*** Opening of Input data ***
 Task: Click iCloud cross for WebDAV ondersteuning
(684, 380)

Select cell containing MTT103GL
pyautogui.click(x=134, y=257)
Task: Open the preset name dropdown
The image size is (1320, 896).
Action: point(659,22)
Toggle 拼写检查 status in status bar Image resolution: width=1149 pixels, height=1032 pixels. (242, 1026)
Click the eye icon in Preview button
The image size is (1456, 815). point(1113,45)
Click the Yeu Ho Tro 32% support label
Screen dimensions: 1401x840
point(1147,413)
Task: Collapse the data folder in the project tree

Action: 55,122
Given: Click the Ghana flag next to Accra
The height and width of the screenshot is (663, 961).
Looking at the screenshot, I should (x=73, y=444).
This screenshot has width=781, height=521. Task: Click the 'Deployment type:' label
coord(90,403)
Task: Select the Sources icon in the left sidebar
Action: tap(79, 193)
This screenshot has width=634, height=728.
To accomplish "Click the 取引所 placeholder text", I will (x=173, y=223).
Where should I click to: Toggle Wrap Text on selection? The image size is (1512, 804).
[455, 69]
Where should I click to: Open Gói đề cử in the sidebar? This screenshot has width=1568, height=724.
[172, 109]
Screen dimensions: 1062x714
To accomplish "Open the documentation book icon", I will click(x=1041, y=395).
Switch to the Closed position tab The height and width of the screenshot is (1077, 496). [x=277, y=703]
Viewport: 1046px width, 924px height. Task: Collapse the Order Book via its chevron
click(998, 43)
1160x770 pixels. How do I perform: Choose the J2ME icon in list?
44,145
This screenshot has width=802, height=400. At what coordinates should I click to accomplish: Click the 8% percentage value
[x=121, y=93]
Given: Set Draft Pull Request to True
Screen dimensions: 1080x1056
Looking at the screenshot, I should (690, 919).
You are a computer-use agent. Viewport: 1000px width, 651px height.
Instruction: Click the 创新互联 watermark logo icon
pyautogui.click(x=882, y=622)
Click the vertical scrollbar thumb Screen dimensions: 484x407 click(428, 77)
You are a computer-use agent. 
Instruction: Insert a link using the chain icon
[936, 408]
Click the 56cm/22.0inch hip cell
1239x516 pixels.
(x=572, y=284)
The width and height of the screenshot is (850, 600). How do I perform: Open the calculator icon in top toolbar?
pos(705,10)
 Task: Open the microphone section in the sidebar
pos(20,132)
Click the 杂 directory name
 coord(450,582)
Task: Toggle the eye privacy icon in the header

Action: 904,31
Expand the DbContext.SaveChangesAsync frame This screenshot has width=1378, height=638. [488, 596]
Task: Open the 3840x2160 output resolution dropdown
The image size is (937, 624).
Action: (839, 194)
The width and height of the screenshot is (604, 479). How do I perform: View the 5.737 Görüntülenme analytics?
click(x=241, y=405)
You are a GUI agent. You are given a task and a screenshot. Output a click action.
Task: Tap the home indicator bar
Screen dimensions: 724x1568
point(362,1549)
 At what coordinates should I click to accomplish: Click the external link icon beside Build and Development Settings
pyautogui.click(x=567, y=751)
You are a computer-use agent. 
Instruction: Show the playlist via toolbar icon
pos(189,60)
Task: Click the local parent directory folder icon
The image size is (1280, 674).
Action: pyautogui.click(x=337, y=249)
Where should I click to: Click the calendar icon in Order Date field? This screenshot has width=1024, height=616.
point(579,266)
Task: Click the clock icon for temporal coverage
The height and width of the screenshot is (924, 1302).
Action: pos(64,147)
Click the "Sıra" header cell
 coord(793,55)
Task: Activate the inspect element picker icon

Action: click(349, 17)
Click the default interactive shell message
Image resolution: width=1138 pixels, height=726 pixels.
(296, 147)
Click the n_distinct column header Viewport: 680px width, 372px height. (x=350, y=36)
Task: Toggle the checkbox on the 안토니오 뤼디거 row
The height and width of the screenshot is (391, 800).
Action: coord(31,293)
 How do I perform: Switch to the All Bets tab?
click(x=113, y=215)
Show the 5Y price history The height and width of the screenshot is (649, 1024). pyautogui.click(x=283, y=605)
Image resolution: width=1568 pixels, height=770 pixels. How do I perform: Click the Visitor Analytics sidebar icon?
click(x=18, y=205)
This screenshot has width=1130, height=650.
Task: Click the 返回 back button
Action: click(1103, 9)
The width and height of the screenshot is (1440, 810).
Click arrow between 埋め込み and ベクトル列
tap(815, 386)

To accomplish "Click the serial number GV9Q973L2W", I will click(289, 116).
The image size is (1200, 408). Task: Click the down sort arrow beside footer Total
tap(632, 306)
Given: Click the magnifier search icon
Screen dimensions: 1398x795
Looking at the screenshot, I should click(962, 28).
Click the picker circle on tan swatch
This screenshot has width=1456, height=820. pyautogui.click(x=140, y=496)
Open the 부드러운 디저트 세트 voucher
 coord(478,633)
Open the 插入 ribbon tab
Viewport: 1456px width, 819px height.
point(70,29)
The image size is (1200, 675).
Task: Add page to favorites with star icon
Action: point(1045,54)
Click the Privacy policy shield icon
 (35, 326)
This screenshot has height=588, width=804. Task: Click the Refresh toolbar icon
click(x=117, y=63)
*** Close of Input data ***
The problem: Your output must be an exact copy of every entry.

Output for this exercise:
 Task: Click iCloud cross for WebDAV ondersteuning
(684, 380)

Select cell containing MTT103GL
pyautogui.click(x=134, y=257)
Task: Open the preset name dropdown
The image size is (1320, 896).
Action: point(659,22)
Toggle 拼写检查 status in status bar Image resolution: width=1149 pixels, height=1032 pixels. (242, 1026)
Click the eye icon in Preview button
The image size is (1456, 815). point(1113,45)
Click the Yeu Ho Tro 32% support label
Screen dimensions: 1401x840
point(1147,413)
Task: Collapse the data folder in the project tree

Action: 55,122
Given: Click the Ghana flag next to Accra
The height and width of the screenshot is (663, 961).
Looking at the screenshot, I should (x=73, y=444).
This screenshot has width=781, height=521. Task: Click the 'Deployment type:' label
coord(90,403)
Task: Select the Sources icon in the left sidebar
Action: tap(79, 193)
This screenshot has width=634, height=728.
To accomplish "Click the 取引所 placeholder text", I will (x=173, y=223).
Where should I click to: Toggle Wrap Text on selection? The image size is (1512, 804).
[455, 69]
Where should I click to: Open Gói đề cử in the sidebar? This screenshot has width=1568, height=724.
[172, 109]
Screen dimensions: 1062x714
To accomplish "Open the documentation book icon", I will click(x=1041, y=395).
Switch to the Closed position tab The height and width of the screenshot is (1077, 496). [x=277, y=703]
Viewport: 1046px width, 924px height. Task: Collapse the Order Book via its chevron
click(998, 43)
1160x770 pixels. How do I perform: Choose the J2ME icon in list?
44,145
This screenshot has width=802, height=400. At what coordinates should I click to accomplish: Click the 8% percentage value
[x=121, y=93]
Given: Set Draft Pull Request to True
Screen dimensions: 1080x1056
Looking at the screenshot, I should (690, 919).
You are a computer-use agent. Viewport: 1000px width, 651px height.
Instruction: Click the 创新互联 watermark logo icon
pyautogui.click(x=882, y=622)
Click the vertical scrollbar thumb Screen dimensions: 484x407 click(428, 77)
You are a computer-use agent. 
Instruction: Insert a link using the chain icon
[936, 408]
Click the 56cm/22.0inch hip cell
1239x516 pixels.
(x=572, y=284)
The width and height of the screenshot is (850, 600). How do I perform: Open the calculator icon in top toolbar?
pos(705,10)
 Task: Open the microphone section in the sidebar
pos(20,132)
Click the 杂 directory name
 coord(450,582)
Task: Toggle the eye privacy icon in the header

Action: 904,31
Expand the DbContext.SaveChangesAsync frame This screenshot has width=1378, height=638. [488, 596]
Task: Open the 3840x2160 output resolution dropdown
The image size is (937, 624).
Action: (839, 194)
The width and height of the screenshot is (604, 479). How do I perform: View the 5.737 Görüntülenme analytics?
click(x=241, y=405)
You are a GUI agent. You are given a task and a screenshot. Output a click action.
Task: Tap the home indicator bar
Screen dimensions: 724x1568
point(362,1549)
 At what coordinates should I click to accomplish: Click the external link icon beside Build and Development Settings
pyautogui.click(x=567, y=751)
You are a computer-use agent. 
Instruction: Show the playlist via toolbar icon
pos(189,60)
Task: Click the local parent directory folder icon
The image size is (1280, 674).
Action: pyautogui.click(x=337, y=249)
Where should I click to: Click the calendar icon in Order Date field? This screenshot has width=1024, height=616.
point(579,266)
Task: Click the clock icon for temporal coverage
The height and width of the screenshot is (924, 1302).
Action: pos(64,147)
Click the "Sıra" header cell
 coord(793,55)
Task: Activate the inspect element picker icon

Action: click(349, 17)
Click the default interactive shell message
Image resolution: width=1138 pixels, height=726 pixels.
(296, 147)
Click the n_distinct column header Viewport: 680px width, 372px height. (x=350, y=36)
Task: Toggle the checkbox on the 안토니오 뤼디거 row
The height and width of the screenshot is (391, 800).
Action: coord(31,293)
 How do I perform: Switch to the All Bets tab?
click(x=113, y=215)
Show the 5Y price history The height and width of the screenshot is (649, 1024). pyautogui.click(x=283, y=605)
Image resolution: width=1568 pixels, height=770 pixels. How do I perform: Click the Visitor Analytics sidebar icon?
click(x=18, y=205)
This screenshot has width=1130, height=650.
Task: Click the 返回 back button
Action: click(1103, 9)
The width and height of the screenshot is (1440, 810).
Click arrow between 埋め込み and ベクトル列
tap(815, 386)

To accomplish "Click the serial number GV9Q973L2W", I will click(289, 116).
The image size is (1200, 408). Task: Click the down sort arrow beside footer Total
tap(632, 306)
Given: Click the magnifier search icon
Screen dimensions: 1398x795
Looking at the screenshot, I should click(962, 28).
Click the picker circle on tan swatch
This screenshot has width=1456, height=820. pyautogui.click(x=140, y=496)
Open the 부드러운 디저트 세트 voucher
 coord(478,633)
Open the 插入 ribbon tab
Viewport: 1456px width, 819px height.
point(70,29)
The image size is (1200, 675).
Task: Add page to favorites with star icon
Action: point(1045,54)
Click the Privacy policy shield icon
 (35, 326)
This screenshot has height=588, width=804. Task: Click the Refresh toolbar icon
click(x=117, y=63)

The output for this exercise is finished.